**AIM OF THE EXERCISE**
From the listing below, set down exactly each line beginning with the one containing "The width and height of the screenshot is (1200, 675)." and ending with the last.
--
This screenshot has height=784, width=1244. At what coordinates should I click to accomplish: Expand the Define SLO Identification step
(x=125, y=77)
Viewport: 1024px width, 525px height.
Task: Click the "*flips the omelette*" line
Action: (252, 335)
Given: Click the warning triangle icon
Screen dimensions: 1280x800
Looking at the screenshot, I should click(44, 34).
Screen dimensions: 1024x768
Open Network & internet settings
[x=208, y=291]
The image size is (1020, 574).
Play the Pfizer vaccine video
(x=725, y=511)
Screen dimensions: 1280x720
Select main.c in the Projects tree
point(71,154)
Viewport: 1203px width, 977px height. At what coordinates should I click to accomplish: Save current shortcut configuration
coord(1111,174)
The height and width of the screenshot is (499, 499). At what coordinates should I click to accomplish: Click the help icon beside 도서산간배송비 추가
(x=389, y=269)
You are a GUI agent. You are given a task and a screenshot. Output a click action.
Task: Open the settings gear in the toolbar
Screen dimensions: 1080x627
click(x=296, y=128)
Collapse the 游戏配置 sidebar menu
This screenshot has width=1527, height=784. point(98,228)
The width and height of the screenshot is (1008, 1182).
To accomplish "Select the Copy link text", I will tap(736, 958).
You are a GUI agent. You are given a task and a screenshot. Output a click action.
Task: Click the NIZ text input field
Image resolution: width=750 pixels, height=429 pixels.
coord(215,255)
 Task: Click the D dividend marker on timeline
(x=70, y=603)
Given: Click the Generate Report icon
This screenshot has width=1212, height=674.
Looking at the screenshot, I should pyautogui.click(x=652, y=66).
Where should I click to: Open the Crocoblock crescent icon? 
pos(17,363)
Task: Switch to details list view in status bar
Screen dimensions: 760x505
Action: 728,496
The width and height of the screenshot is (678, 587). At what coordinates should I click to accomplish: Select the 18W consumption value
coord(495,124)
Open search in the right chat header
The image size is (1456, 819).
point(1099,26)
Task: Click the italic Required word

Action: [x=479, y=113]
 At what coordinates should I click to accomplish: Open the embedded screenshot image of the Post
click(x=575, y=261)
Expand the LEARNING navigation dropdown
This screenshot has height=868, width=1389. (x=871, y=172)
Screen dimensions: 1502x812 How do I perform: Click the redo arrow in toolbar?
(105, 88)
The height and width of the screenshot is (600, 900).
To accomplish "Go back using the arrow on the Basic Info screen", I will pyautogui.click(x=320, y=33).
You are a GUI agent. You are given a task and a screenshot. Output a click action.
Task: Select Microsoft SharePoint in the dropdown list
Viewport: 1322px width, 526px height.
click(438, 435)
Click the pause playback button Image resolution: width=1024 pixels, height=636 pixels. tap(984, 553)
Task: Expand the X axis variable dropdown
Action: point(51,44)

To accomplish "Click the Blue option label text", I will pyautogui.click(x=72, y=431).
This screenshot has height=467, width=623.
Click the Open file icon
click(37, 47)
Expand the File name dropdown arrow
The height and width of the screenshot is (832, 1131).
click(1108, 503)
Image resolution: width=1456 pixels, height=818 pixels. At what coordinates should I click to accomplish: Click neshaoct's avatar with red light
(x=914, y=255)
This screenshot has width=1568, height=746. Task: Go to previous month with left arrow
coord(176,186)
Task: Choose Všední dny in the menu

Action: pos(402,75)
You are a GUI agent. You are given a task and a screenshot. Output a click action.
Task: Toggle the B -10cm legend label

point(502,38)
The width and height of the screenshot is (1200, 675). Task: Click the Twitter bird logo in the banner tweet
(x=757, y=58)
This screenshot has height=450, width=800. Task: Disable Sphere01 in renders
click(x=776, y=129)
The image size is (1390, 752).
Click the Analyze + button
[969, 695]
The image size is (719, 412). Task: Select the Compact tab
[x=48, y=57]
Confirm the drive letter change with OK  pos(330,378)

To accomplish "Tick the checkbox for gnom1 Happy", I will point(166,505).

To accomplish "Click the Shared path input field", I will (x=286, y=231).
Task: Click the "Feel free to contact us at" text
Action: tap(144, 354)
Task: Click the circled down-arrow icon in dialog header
--
**EXERCISE RESPONSE**
The width and height of the screenshot is (1200, 675). Task: Click the Twitter bird logo in the banner tweet
(x=757, y=58)
This screenshot has height=450, width=800. Task: Disable Sphere01 in renders
click(x=776, y=129)
The image size is (1390, 752).
Click the Analyze + button
[969, 695]
The image size is (719, 412). Task: Select the Compact tab
[x=48, y=57]
Confirm the drive letter change with OK  pos(330,378)

To accomplish "Tick the checkbox for gnom1 Happy", I will point(166,505).

To accomplish "Click the Shared path input field", I will (x=286, y=231).
Task: Click the "Feel free to contact us at" text
Action: tap(144, 354)
Task: Click the circled down-arrow icon in dialog header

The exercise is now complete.